> **YOUR GOAL**
Having found the line that holds "Select the Man City crest icon", give that line and all lines after it again, word for word, through the end of the data below.

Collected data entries
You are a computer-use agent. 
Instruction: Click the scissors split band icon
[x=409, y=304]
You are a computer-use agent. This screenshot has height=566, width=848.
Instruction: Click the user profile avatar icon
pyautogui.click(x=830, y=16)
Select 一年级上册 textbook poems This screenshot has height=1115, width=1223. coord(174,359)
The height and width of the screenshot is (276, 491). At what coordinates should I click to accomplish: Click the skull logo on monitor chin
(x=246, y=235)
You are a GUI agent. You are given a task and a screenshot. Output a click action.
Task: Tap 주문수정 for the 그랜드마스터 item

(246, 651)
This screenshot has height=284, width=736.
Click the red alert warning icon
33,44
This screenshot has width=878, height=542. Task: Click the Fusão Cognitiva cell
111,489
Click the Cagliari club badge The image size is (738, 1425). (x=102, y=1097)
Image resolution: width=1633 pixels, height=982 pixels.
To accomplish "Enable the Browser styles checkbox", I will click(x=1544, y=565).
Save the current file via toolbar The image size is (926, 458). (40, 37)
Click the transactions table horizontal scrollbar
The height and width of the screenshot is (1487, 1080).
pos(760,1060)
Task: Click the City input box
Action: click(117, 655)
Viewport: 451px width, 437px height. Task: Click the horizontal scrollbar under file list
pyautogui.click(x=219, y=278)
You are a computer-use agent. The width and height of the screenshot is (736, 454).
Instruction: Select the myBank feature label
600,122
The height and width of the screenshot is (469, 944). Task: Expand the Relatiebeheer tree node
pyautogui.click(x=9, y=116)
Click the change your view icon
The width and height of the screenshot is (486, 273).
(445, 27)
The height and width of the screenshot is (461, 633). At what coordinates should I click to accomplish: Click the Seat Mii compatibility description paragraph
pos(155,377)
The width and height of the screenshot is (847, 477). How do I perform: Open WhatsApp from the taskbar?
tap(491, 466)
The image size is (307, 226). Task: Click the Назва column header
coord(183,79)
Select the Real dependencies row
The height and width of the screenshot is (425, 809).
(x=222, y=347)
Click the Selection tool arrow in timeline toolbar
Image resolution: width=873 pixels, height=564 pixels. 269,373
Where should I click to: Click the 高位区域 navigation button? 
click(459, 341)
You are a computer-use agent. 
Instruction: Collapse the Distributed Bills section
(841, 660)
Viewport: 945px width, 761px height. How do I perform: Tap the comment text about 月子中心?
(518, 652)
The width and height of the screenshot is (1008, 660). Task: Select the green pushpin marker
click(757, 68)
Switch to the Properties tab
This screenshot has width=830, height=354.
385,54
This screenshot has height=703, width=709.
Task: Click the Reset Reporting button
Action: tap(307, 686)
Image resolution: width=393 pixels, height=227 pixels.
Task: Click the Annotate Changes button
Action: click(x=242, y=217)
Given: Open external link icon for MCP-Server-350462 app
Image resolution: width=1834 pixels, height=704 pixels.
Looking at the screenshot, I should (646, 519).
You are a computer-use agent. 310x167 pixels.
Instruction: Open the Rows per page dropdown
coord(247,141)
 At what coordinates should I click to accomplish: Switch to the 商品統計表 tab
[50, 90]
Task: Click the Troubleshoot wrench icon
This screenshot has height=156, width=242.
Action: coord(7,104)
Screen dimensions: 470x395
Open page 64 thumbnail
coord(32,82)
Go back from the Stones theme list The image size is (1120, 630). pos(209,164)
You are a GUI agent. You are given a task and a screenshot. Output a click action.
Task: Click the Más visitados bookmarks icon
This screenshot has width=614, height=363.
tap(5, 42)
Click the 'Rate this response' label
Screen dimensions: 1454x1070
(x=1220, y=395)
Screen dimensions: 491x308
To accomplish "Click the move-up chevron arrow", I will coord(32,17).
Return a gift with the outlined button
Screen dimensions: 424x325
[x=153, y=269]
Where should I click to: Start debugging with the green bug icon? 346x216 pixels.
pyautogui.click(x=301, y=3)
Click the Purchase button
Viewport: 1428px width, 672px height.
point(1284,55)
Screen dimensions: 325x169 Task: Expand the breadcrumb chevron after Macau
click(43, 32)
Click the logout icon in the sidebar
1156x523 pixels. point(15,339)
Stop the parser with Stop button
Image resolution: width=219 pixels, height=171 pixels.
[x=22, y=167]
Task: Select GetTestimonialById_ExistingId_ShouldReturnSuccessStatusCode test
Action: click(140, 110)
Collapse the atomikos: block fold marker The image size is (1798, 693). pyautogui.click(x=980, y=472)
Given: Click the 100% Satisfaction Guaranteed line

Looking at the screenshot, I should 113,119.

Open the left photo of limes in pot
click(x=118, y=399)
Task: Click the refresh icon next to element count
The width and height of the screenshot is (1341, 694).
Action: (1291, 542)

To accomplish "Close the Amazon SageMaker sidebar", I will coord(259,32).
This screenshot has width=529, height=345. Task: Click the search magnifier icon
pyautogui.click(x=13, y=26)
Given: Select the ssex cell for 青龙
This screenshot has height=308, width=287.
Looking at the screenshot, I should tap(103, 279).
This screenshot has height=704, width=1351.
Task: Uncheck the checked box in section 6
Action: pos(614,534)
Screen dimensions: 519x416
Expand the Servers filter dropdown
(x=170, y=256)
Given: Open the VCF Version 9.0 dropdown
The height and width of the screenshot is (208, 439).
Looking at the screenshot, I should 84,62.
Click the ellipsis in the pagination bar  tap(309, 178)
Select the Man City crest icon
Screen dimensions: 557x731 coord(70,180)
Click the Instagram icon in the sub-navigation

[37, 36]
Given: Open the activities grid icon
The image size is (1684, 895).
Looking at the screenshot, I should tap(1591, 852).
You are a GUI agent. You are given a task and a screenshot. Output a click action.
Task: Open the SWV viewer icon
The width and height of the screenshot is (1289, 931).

> **ANSWER FOR THE TASK**
Select the Man City crest icon
Screen dimensions: 557x731 coord(70,180)
Click the Instagram icon in the sub-navigation

[37, 36]
Given: Open the activities grid icon
The image size is (1684, 895).
Looking at the screenshot, I should tap(1591, 852).
You are a GUI agent. You are given a task and a screenshot. Output a click action.
Task: Open the SWV viewer icon
The width and height of the screenshot is (1289, 931).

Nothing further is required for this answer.